Bayesian statisticsExtreme valuesPoint processSea levelSeasonalitySurge## 1 Introduction

The various European coastlines that border the North Sea are especially prone to flooding. The causes of this are compound: some regions are very low lying; tidal ranges are large in some areas; and meteorological depressions causing large surge events can be severe. To some extent, the problem of low land levels and high tidal ranges can be mitigated against, as the effects are predictable and perfectly quantifiable. More problematic is the effect of extreme surges, since both the timing and magnitude of such events are difficult to predict.

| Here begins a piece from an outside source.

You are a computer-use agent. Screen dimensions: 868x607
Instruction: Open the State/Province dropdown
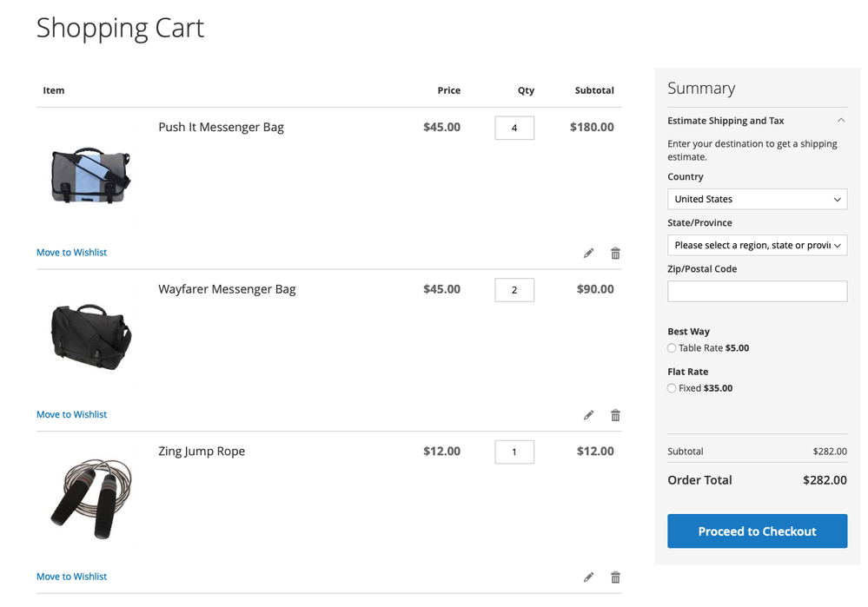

In a recent paper—Coles and Tawn (2004)—we reviewed the statistical methodology that has been developed for the analysis of extreme sea levels. The principal developments include the use of asymptotic models for extreme events, the separate analysis of the various sea-level components, the enhancement of the basic extreme value model to incorporate extra information into inference and the spatial mapping of model outputs. As well as review, we provided a case study based on 11 sites on the eastern UK coastline, and focused on the spatial mapping of extremal characteristics of the surge distribution. The analysis, which we set in a Bayesian framework, stopped short of a fully spatial analysis as spatial dependence was not taken into account. Despite this, clear spatial patterns were identified. Focusing on one site in particular, Lowestoft, we also found an evidence for a strong seasonal effect in surge behaviour. The aim of this paper, which complements Coles and Tawn (2004), is to address the issue of seasonal variation in the surge process in greater detail. Our aims are twofold: first, to discuss methodological aspects of modelling seasonality in extreme value processes that seem not to have been widely discussed in the literature; second, to explore the seasonal aspects of the surge process based on the same set of data analysed in our earlier paper.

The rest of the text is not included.